The garden will be up and running by this July.
“There are still good people that live in these communities,” Bell-Quinn said. “We need to remember where we came from in order to know where we’re going. I’m just blessed, humbled and filled with so much gratitude.”
Bell-Quinn’s parents were both from Mississippi, but they didn’t meet until her mother moved to Chicago in 1960. Bell-Quinn, 50, was born, and her parents bought the Monroe Street home West Garfield Park with help from the Department of Housing and Urban Development, she said.
Bell-Quinn’s family was close: She remembers the way her dad taught her to make frozen pizza with the cardboard, and her mother shared her love of gardening.

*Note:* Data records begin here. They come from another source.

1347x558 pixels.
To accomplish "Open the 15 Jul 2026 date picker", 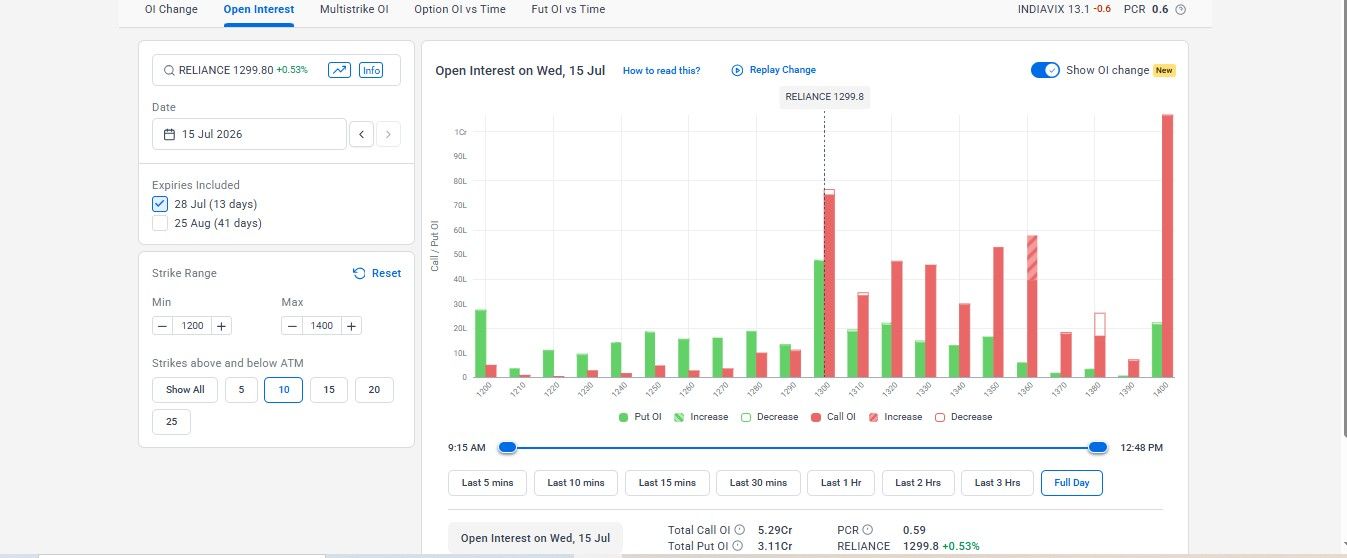I will pyautogui.click(x=249, y=134).
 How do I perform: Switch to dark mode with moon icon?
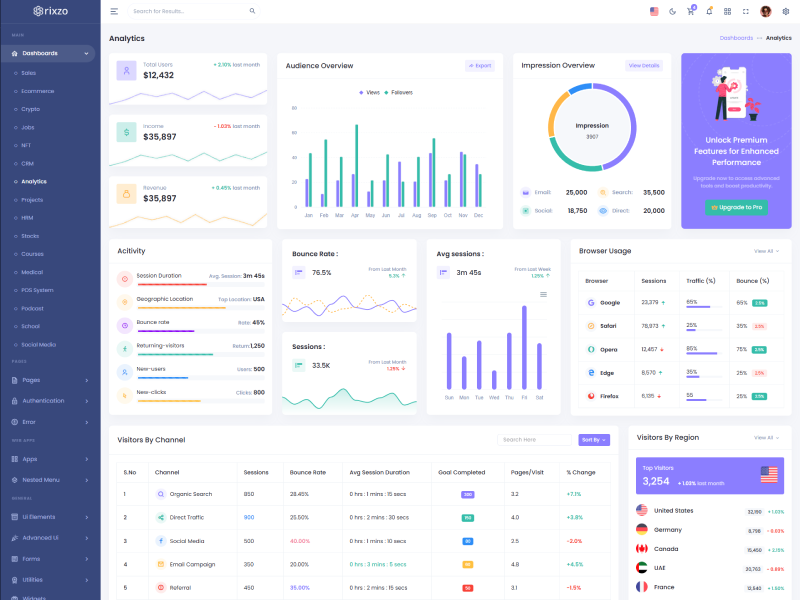(672, 11)
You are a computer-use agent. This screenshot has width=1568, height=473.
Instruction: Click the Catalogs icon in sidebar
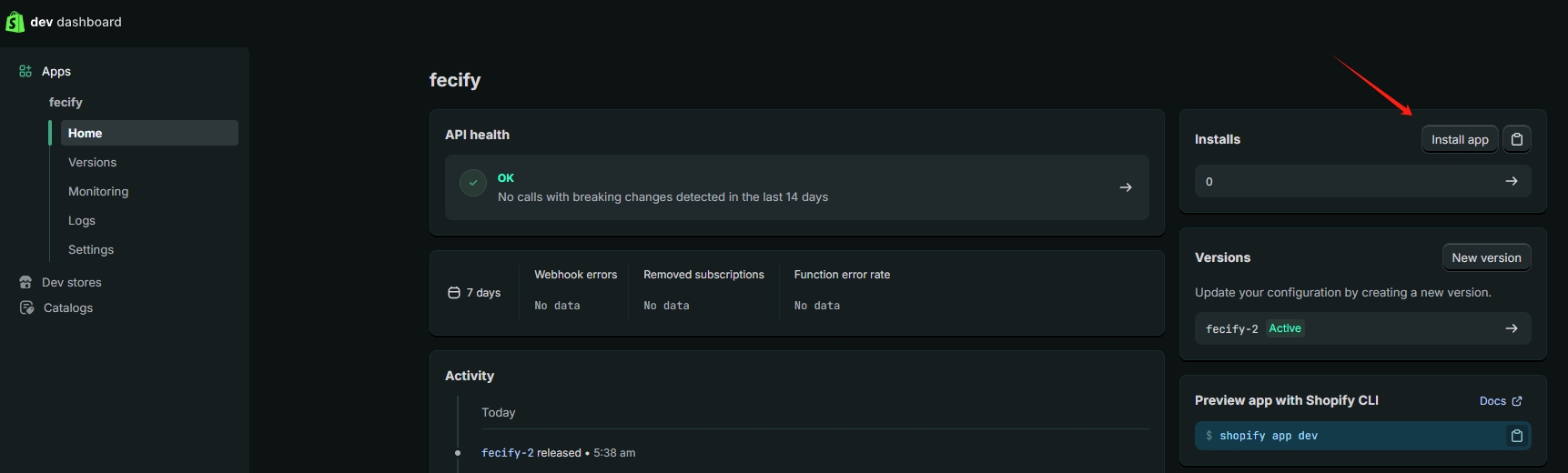26,307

Bell-Quinn left Chicago in 1990 to go to the University of Tulsa. Afterward, she lived in Louisville, Kentucky, and throughout the East Coast before returning to Chicago in 2000.
Bell-Quinn then worked as a stage actress and director throughout the United States — but she was always based in Chicago.
Bell-Quinn’s family had sold the Monroe Street home, but she and her partner bought it back in 2015 with big dreams of moving in.
Over the years, West Garfield Park had suffered from systemic neglect, Bell-Quinn said. There were vacant lots, a lack of food healthy food options and abandoned properties.
The couple began work to revive the family home. They’re doing a gut rehab: replacing the flooring, piping, stairs, doors, wiring and more.
As they’ve worked on the revival, they also set their sites on the property next door, they said.
The lot at 4738 W. Monroe St. had once held a two-flat that had been vacant for years, officials and Bell-Quinn said. It was set on fire during unrest in 2020 and demolished.
Bell-Quinn and Quinn learned they might be able to secure the deed to the land through an auction in 2021, they said.
The Land Bank hosts auctions for properties that are severely delinquent on taxes; eventually, the person who wins the auction can acquire the property through a complicated process. The idea is to restore the properties to the tax rolls and put blighted or vacant land and buildings into the hands of residents who can restore them.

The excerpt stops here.